Step 5: Use another recursive function to reverse the digits of a given number.
Step 6: Implement appropriate base cases for both recursive functions to handle the initial conditions and single-digit numbers.
Step 7: Print the generated Iccanobif numbers.
Implementation:
The implementation of the above steps are given below
FileName: IccanobifNumbers.java
import java.util.*;
public class IccanobifNumbers
{
public static void main(String[] args)
{
int n = 10; // Number of Iccanobif numbers to generate
// Generate and print the Iccanobif numbers
System.out.println("Iccanobif Numbers:");
for (int i=0;i<n;i++)
{
int number=generateIccanobif(i);
System.out.print(number+" ");
}
}
public static int generateIccanobif(int n)
{
if (n<=1)
{
return n; // Base case: I(0) = 0, I(1) = 1
}
if (n<=7)
{
return generateFibonacci(n); // Fibonacci numbers from I(0) to I(7) are the same
}
// Calculate Iccanobif number using recursive calls
int iccanobif=reverseDigits(generateIccanobif(n-1))+reverseDigits(generateIccanobif(n - 2));
return iccanobif;
}
public static int generateFibonacci(int n)
{
if (n<=1)
{
return n; // Base case: F(0) = 0, F(1) = 1
}
// Recursive call to generate Fibonacci numbers
return generateFibonacci(n-1)+generateFibonacci(n-2);
}
public static int reverseDigits(int num) {
if (num<10)
{
return num; // Base case: Single digit number
}
int reversed=0;
while (num!=0)
{
int digit=num%10;
reversed=reversed*10+digit;
num/=10;
}
return reversed;
}
}
Output:
Iccanobif Numbers: 0 1 1 2 3 5 8 13 39 124
Complexity Analysis:
Time Complexity: The time complexity of this recursive approach is exponential, O(2^n). Each recursive call generates two additional recursive calls, resulting in exponential growth.
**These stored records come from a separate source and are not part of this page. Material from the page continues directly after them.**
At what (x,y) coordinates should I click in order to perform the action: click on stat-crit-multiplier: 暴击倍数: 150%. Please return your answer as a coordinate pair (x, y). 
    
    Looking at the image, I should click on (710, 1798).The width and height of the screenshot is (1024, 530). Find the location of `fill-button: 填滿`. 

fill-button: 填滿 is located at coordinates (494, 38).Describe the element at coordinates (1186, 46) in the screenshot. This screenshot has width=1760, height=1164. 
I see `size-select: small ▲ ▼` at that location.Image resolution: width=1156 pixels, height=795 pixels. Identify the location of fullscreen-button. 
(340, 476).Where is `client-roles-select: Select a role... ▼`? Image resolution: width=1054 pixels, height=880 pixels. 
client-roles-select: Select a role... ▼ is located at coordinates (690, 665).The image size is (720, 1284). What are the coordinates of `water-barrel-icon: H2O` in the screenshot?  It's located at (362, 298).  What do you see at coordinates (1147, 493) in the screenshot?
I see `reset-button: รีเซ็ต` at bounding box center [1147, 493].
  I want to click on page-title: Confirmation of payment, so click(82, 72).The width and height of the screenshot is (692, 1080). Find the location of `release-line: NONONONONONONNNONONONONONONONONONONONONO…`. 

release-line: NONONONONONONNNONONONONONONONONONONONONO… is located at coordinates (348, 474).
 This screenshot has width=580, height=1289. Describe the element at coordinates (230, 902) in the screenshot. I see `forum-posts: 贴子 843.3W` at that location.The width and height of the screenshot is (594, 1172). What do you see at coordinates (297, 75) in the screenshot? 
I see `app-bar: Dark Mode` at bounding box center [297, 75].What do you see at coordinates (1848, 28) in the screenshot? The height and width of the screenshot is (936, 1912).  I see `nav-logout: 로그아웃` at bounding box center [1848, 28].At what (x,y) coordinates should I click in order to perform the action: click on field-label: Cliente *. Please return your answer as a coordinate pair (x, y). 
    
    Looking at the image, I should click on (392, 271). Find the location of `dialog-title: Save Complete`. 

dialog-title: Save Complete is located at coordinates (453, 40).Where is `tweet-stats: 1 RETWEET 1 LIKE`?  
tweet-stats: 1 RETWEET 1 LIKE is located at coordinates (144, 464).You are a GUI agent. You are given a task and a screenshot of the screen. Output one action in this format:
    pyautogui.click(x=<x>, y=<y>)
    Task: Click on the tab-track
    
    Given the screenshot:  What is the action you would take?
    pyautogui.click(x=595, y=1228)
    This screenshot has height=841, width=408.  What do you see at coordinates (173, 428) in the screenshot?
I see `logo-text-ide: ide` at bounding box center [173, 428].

Space Complexity: The space complexity is O(n) due to the recursion stack. The maximum depth of the recursion is 'n' when generating Iccanobif numbers, resulting in O(n) space usage.
Note 1: While doing the complexity analysis, we have assumed that the reversing digits of a number take O(1), i.e., constant time.
Note 2: For reversing the digits, one may take the help of the reverse() method of the StringBuilder class. However, before doing that, it is required to convert the numbers into Strings.